Background: Propeptides of lipases have been demonstrated to influence many properties of their mature proteins as intramolecular chaperones. However, the working mechanism of propeptides may be different. Objectives: The main objective of this study was to determine the role of pentapeptide prosequence of Thermomyces lanuginosus lipase (TLL) through its effect on the recombinant expression of TLL in P. pastoris, and explore the possible function mechanism with its hydrophobicity.
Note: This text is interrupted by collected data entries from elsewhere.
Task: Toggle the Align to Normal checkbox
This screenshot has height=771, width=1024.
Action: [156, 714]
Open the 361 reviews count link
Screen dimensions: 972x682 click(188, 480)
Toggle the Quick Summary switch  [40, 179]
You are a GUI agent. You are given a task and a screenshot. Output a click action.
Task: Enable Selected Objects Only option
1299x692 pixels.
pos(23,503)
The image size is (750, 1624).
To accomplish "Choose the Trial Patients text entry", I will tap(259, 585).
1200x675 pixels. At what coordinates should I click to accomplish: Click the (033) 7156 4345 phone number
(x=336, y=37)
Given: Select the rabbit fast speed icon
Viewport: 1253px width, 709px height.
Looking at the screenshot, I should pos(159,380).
Methods: We have synthesized a codon-optimized TLL gene coTLL with a Kex2 cleavage site “-KREAEA-” directly after the propeptide “SPIRR-”, and obtained expression vector pP-kTL through cloning it into pPIC9K. TL gene without the propeptide and pTL gene with a propeptide directed linked to mature TLL lipase, were also amplified and cloned into pPIC9K to obtain the expression vector pP-TL and pP-pTL. pTL-P and pTL-VP gene variants with mutation in pentapeptide prosequence of TLL were obtained used the site-directed mutation with the pP-pTL plasmid as the template. The recombinant proteins were expressed in P. pastoris GS115. Lipase activity was determined by a spectrophotometric method previously reported using para-nitrophenyl palmitate (pNPP) as the substrate and the thermostability of lipases of TLL was analyzed by incubating at different temperatures (70°C and 80°C) for 5h and molecular dynamics simulation. Results: The average lipase activity of recombinant strains GS-pTL reached 434.32 U/mL, higher than that of GS-TL 377.71 U/mL. The fermentation result of the recombinant strains with modified propeptide showed that the extracellular lipase activity of GS-pTL-VP variant reached 483.29 U/mL, increasing by 11.27% compared with that of GS-pTL (434.32 U/mL). Further analysis performed on the lipase stabilities with propeptide variants by molecular dynamics simulation showed that the RMSD of variant pTL-VP was similar to that of pTL. Conclusion: This study revealed that the propeptide “SPIRR-” sequence is beneficial for enhancing TLL expression. In addition, the function of TLL propeptide was identified to be related to its hydrophobicity, implying that propeptide might play a role in assisting the formation of the hydrophobic protein core and accelerate the protein folding process. This work inspired us to attach more emphasis on the propeptide of other lipases for improving their recombinant expression, structure folding and enzymatic properties.